Morgan Stanley is recommending that investors sell the US dollar as financial markets have taken an economic hit from the coronavirus-induced worries.
In a Friday report seen by Bloomberg, Morgan Stanley analysts write that “the time has come to sell the US dollar”. They expect the US currency to weaken because of an “interrelation combination of aggressive [Federal Reserve] stimulus and a tactical risk rebound”.
Their advice is to buy the euro versus the US dollar with a target of 1.16 and a “fairly wide stop” at 1.08 and the Australian dollar versus the US dollar with a target of 0.68 and a stop of 0.60.
Negative investor sentiment has widened credit spreads and pulled global equities into the bear-market zone (a bear market occurs when an index falls at least 20 percent from the most recent high).
US stocks plummeted into a bear market on Thursday – with the Dow witnessing its fastest slide since the Great Depression – after President Donald Trump announced a ban on most travel from Europe but apparently failed to completely quell investors’ concerns over the handling of the coronavirus pandemic.
In looking for a safe haven, they turned to assets like US Treasury yields, leading the greenback to rise in value.
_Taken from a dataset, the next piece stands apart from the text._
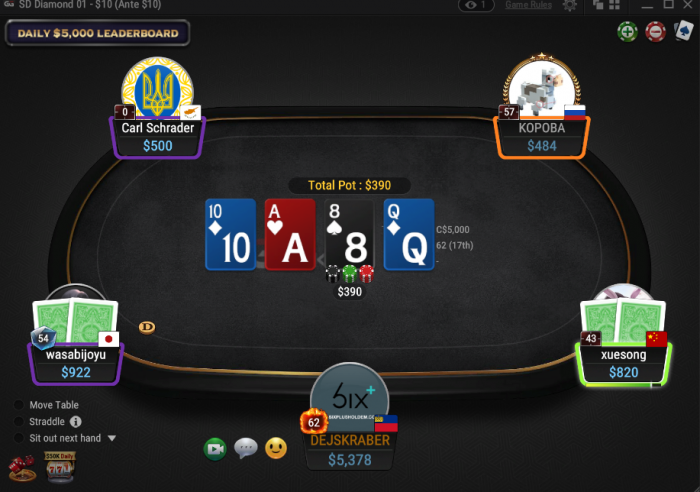Click the table layout grid icon
Screen dimensions: 700x492
(615, 5)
“That’s not to say we’re ‘calling the bottom’ or we’ve seen the lowest prices in risk assets,” reads the Morgan Stanley report. “But it is to say that we’ve entered the final phase of this severe, acute bear market. And that means we’re closer to the ‘early stage recovery’ phase than we were over the past three weeks. As such, our strategists around the world have begun suggesting the addition of risk.”
The paper came out before the Federal Reserve announced on Sunday that it would slash interest rates to near zero and buy at least $700 billion in government debt as part of aggressive move to cushion the blow from the coronavirus outbreak. Additionally, it plans to pump $1.5 trillion into the economy to preserve liquidity in the banking system.